On September 3rd, 2016, a 5.8 magnitude earthquake rattled north-central Oklahoma, making it the largest quake to hit the state in its recorded history. Like most of the midwest and the south, the region is not particularly prone to seismic activity, but it had been experiencing a rise for the past several years. As the tremors increased from 2009 to 2015, so too did the use of hydraulic fracturing – known as “fracking” – in much of the state’s oil and gas sites during approximately the same time period due to the the fracking boom.
The process for finding natural gas produces wastewater and other hazardous, non-usable chemicals, so oil companies drill deep underground to store this waste in underground injection wells. While any form of oil and gas procurement produces this type of waste, fracking produces much more and requires the production of more underground injection wells. This process, monitored by the EPA as Underground Injection Control (UIC), has since been linked to an increase in seismic activity. In Oklahoma, regulators had to eventually step in as the earthquakes increased.
My original question – Does fracking increase seismic activity? – was mostly answered by this research, but I also wanted to see if this could be seen through the use of mapping. While Oklahoma isn’t the only state where this correlation between drilling and earthquakes was occurring, it had the most data available for oil well waste disposal injection site locations and is a clear example of this relationship.
This map shown in the GIS lecture for class inspired the color scheme for my map, leading me to choose to go with a darker background:
Most of my inspiration for this topic came from living in Texas, a state whose economy leans heavily on oil and gas production, and doing advocacy work at the Texas Legislature.
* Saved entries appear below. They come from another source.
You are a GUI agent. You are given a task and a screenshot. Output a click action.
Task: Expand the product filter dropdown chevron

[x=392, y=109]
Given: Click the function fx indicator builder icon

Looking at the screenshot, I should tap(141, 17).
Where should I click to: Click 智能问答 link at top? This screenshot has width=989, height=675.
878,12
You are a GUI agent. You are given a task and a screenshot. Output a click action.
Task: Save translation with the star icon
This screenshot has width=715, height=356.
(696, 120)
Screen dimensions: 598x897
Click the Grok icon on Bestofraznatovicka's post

In 2014, Denton, TX passed a local ban on the use of fracking because of fears of pollution and the potential for earthquakes, a measure that the Legislature eventually overturned.
Aside from the datasets used (outlined below), Carto was the main tool utilized in this visualization as well as some sources for background research that are hyperlinked throughout this report. Other materials used were OpenRefine and Excel to do some light editing to the spreadsheets as well as this gradient tool to get hex codes for coloring earthquake magnitudes and the corresponding legend.
The first layer of my map was the state outline of Oklahoma, which I found through a search for state layers in Carto. I then used a dataset of UIC wells in Oklahoma from FrackingData.org to map out the location of these wells across the state. My third and final data layer came from the US Geological Survey in order to show where the earthquakes occurred.
Both datasets used were already in pretty good shape. For the purposes of my visualization, I deleted any data in both tables that were older than 1999 in order to reflect that date range in Carto, and then used OpenRefine to take out any stray earthquake data that I didn’t want to show in the visualization (mainly earthquakes that occurred way outside of any of the oil wells). After realizing both of my tables were too big to use in Google Sheets, I opened them in Excel to delete a few more stray rows.
Creating the map
I’d originally planned to use regular points to show where each injection well had been drilled and then considered color coding these points to show which companies owned which wells, but then I decided it would be more interesting to simply show how many wells were in one area. I then got the idea to use squares from Professor Sula in order to aggregate the locations to show concentration/distribution of well locations across the state with a color gradient. After uploading the earthquake data as my third layer, I then animated this data to show earthquake occurrence over time, color coding each point by the earthquake’s magnitude. I also found it much easier to edit colors using CSS rather than Carto’s regular map editor.
Results and Interpretations
The immediate interpretations that comes from this visualization are that underground injection wells do cause seismic activity. This is especially apparent toward the end of the animation, when we can see the uptick of earthquakes that coincides with the uptick in fracking that occurred in the state. While many of these earthquakes were small enough that most people didn’t feel them, the increase in seismic activity overall also led to an increase in magnitude. The distribution also shows that seismic activity began to decrease around the same time that regulators from the Oklahoma Corporation Commission made cuts to how much wastewater oil companies could inject underground.
Reflections for the future
Overall, I think this was my favorite lab so far. When I decided to pursue this topic, I didn’t think the interpretations would show up as quickly and as clearly as they did. I also found Carto extremely easy to use, though I do wish that I could have animated the production of these underground injection wells over time alongside the earthquake data, something that the software doesn’t allow.
I think Carto will become much more useful for me after I learn SQL. This would make it easier to manipulate data in Carto itself rather than exporting, changing in OpenRefine or Excel, and then re-importing the new dataset again.